Clinical Manifestations.

Background: Recent studies suggest learning deficits are the earliest cognitive abnormality to emerge in Alzheimer's disease (AD). Using the Online Repeatable Cognitive Assessment-Language Learning Test (ORCA-LLT), cognitively unimpaired (CU) Aβ+ older adults showed a substantial (d∼2) learning deficit compared to Aβ- controls. This deficit was six times greater than that observed from reduced practice effects after 9+ years of assessment with conventional neuropsychological memory tests (d∼0.3). A similar but smaller learning deficit (d∼1.2) was also observed in CU Aβ- ε4 carriers compared to matched non-carriers, consistent with observations that Aβ accumulation has begun in this group. We aimed to determine the development of AD-related learning deficits by examining the effect of age and APOE ε4 on the ORCA-LLT in CU middle-aged adults.

Method: CU adults (n = 513) provided saliva samples for APOE genotyping, and completed the ORCA-LLT, which required participants to learn associations between 50 Chinese characters and their English language equivalents over 5 days. Learning curves were computed for ORCA-LLT performance accuracy across days, with learning rate defined using the exponent estimated from each power curve. The Cogstate Brief Battery was also completed and provided the Cogstate Learning/Working-Memory Composite. All assessments were completed remotely and unsupervised on an online platform.
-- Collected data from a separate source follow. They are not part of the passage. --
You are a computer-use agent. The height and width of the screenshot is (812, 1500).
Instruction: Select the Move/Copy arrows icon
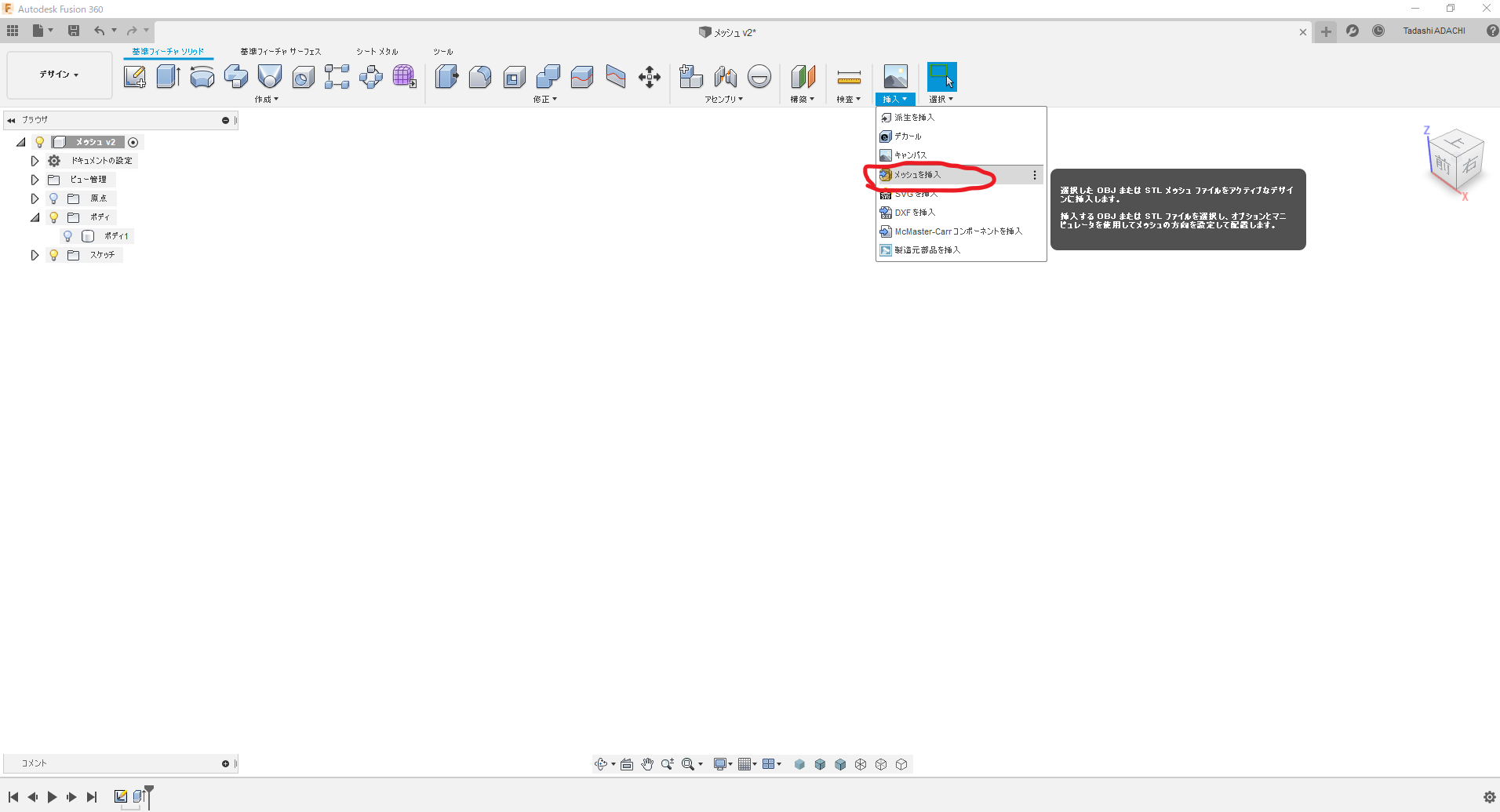pos(650,77)
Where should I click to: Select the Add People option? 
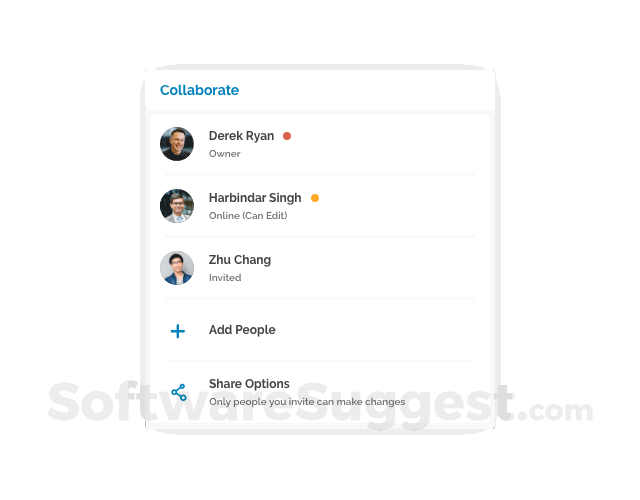pyautogui.click(x=242, y=330)

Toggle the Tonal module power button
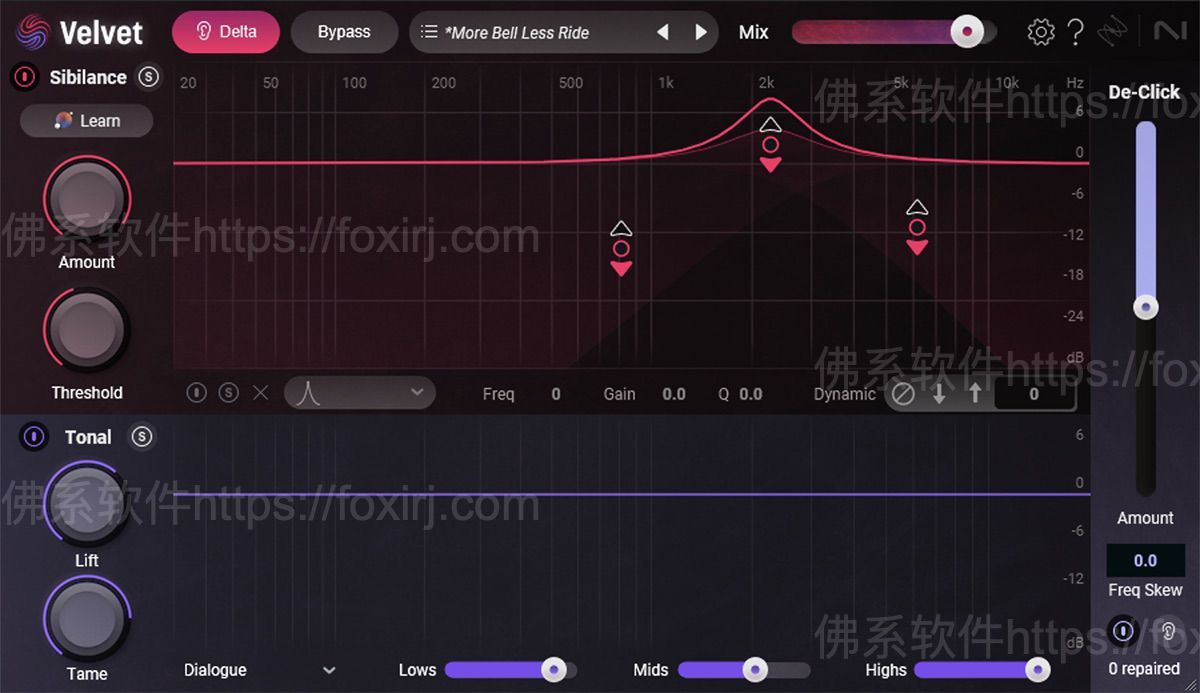click(32, 437)
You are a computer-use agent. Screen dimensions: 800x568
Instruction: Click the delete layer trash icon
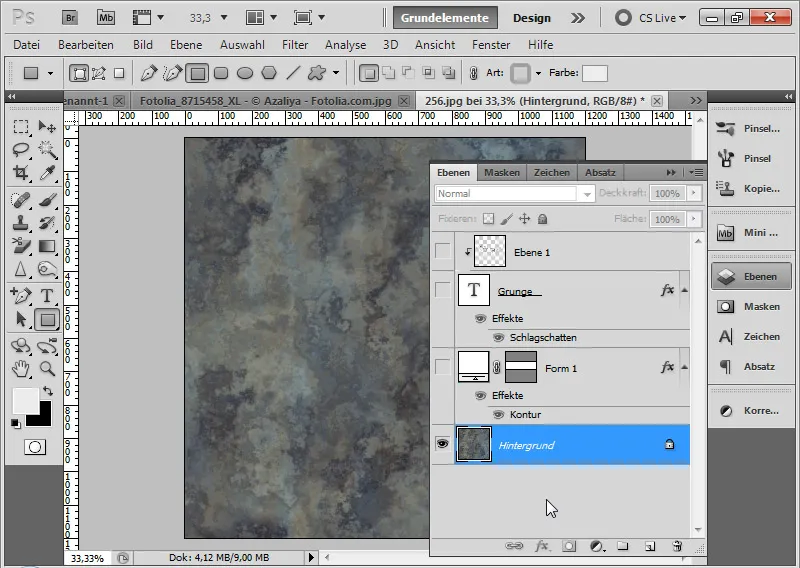[677, 546]
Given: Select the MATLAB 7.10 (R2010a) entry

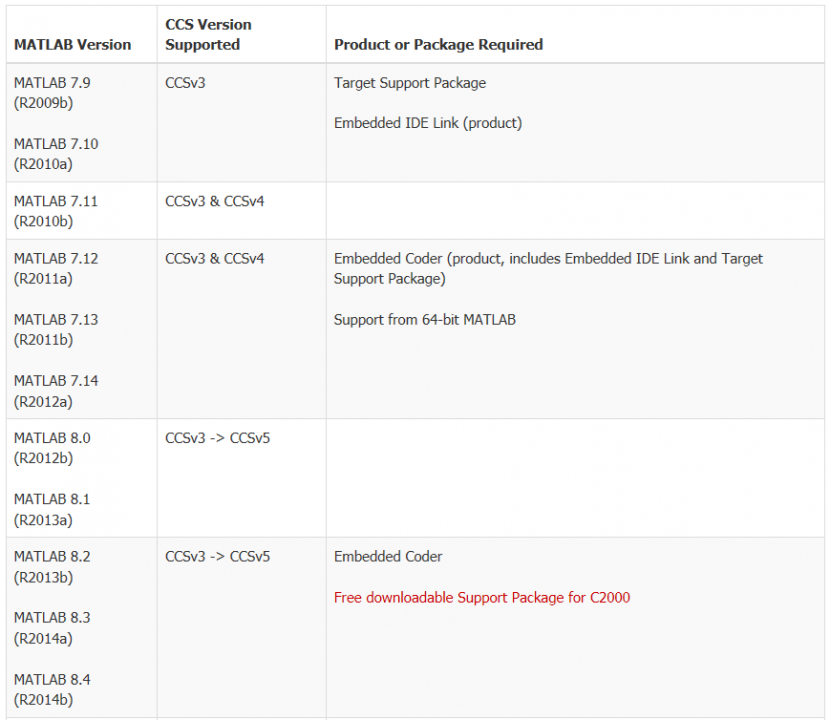Looking at the screenshot, I should (56, 154).
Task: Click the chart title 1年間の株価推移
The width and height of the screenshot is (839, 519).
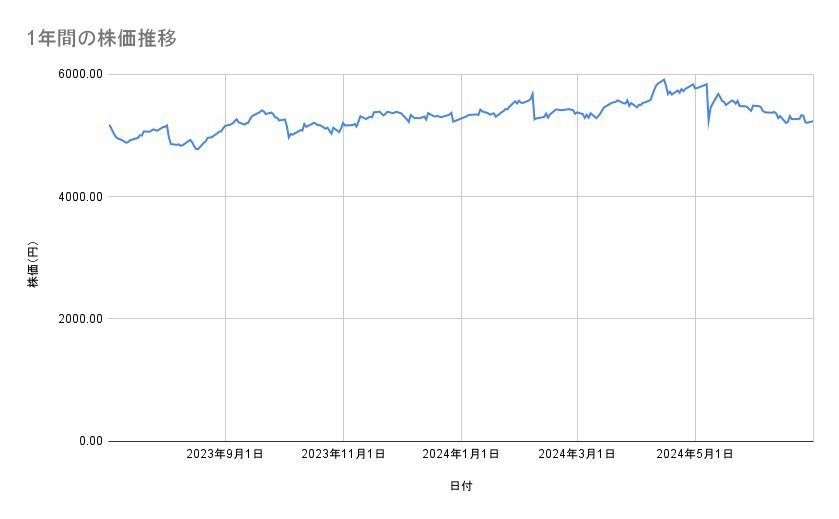Action: pos(102,38)
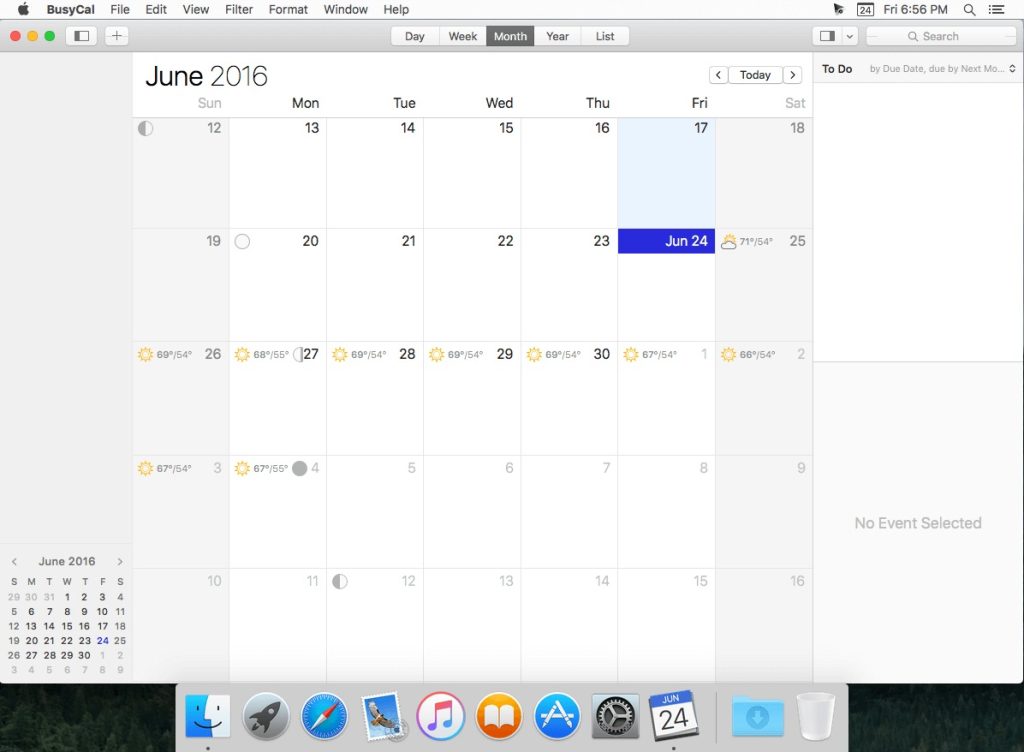1024x752 pixels.
Task: Toggle the right info panel button
Action: tap(827, 36)
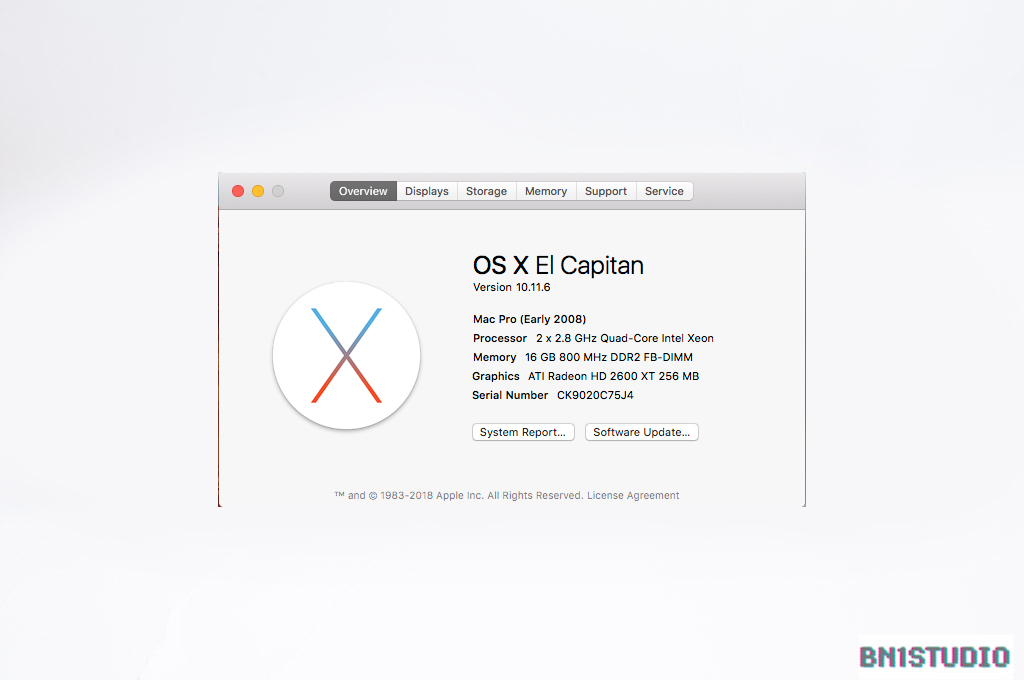Viewport: 1024px width, 680px height.
Task: Click the BN1STUDIO watermark logo
Action: click(x=934, y=657)
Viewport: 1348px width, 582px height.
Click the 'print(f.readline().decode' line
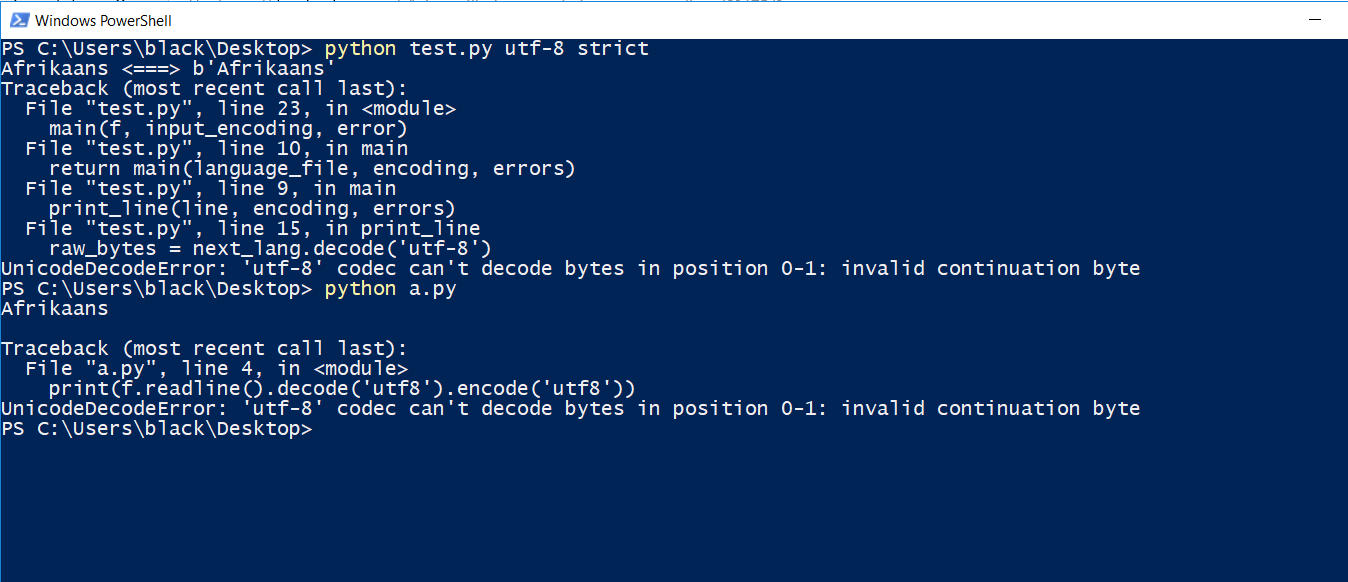tap(343, 388)
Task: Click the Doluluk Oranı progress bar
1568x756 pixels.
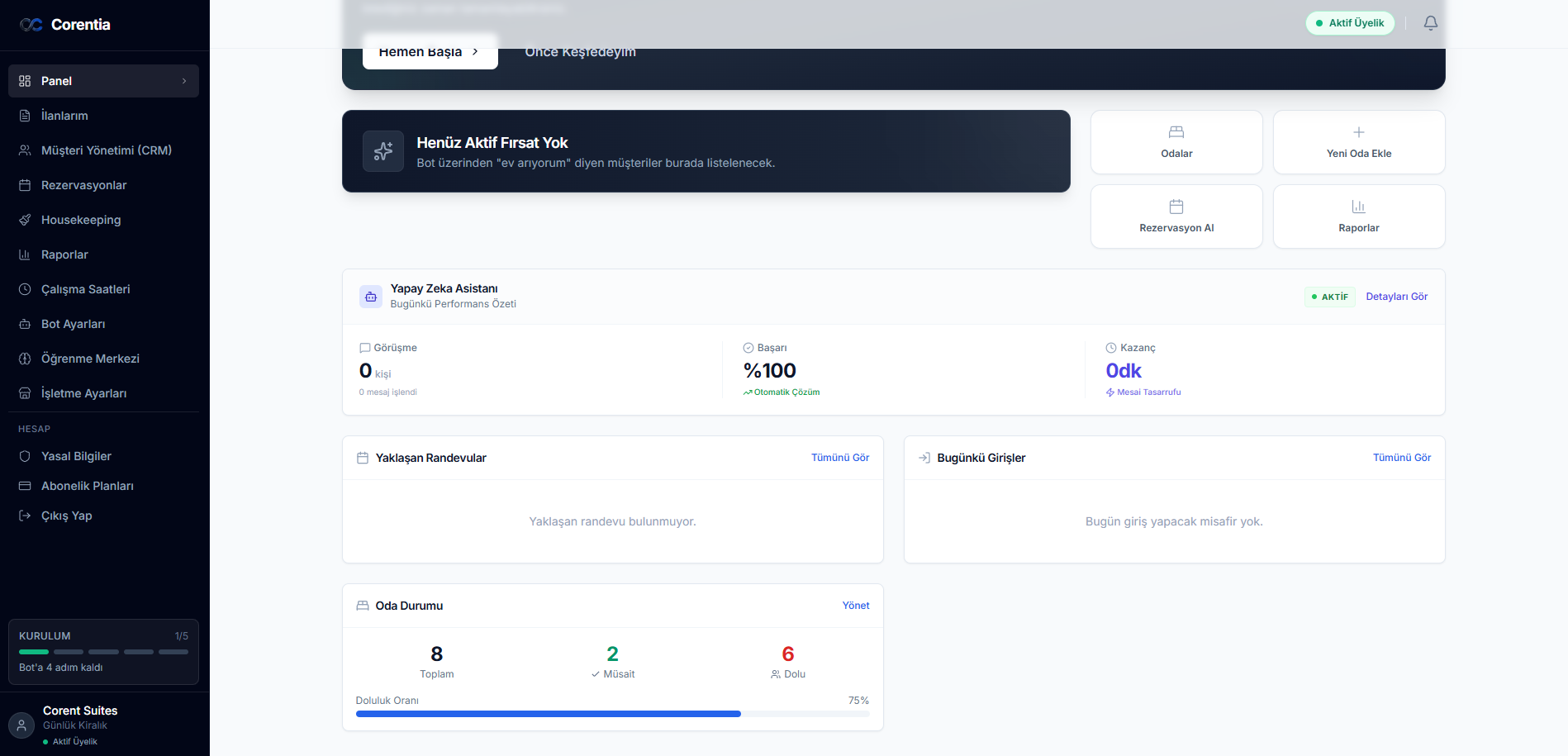Action: click(612, 714)
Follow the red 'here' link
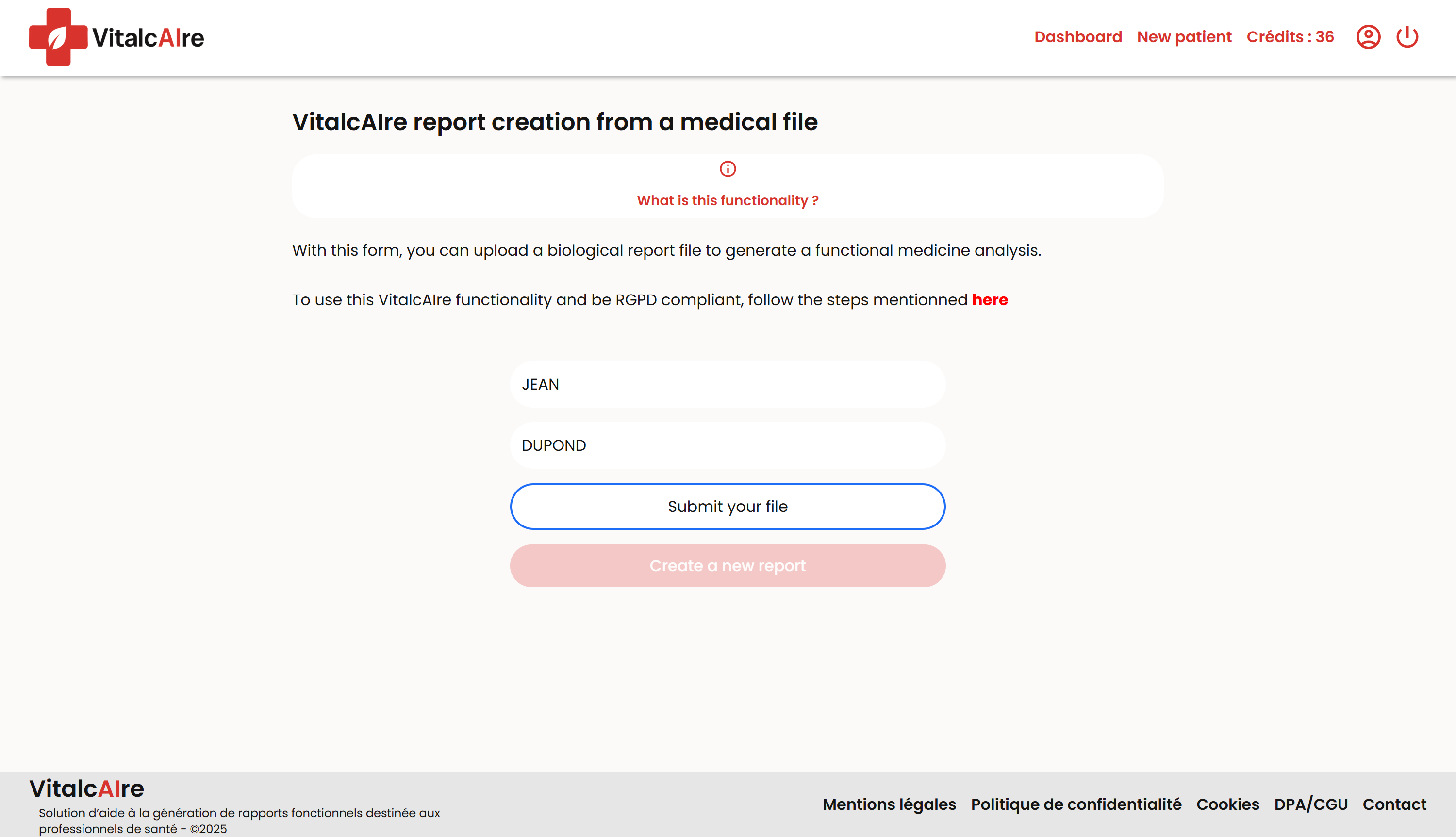This screenshot has height=837, width=1456. 989,300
Result: Learning curves were evident for all groups, though learning rates slowed with increasing age (Fig 1). Learning rates were slower in ε4 carriers compared to non-carriers in the 65-70 (d∼0.9) and 60-64-year age groups (d∼0.4). Learning rates were equivalent between ε4 carriers and non-carriers in all other age groups (Fig 1, Table 1). No differences were observed between ε4 carriers and non-carriers on the Cogstate Learning/Working-Memory Composite for any age group (Table 1).

Conclusion: In late middle-aged adults, ε4 was associated with a large reduction in ability to learn novel information. This impairment was not evident in performance on conventional cognitive tests. It is likely that Aβ levels in this group are increasing abnormally or have reached threshold for abnormality. Placed in the context of our previous observations, these data support the hypothesis that the earliest cognitive abnormality to reflect AD pathophysiological processes is a reduced ability to benefit from new information.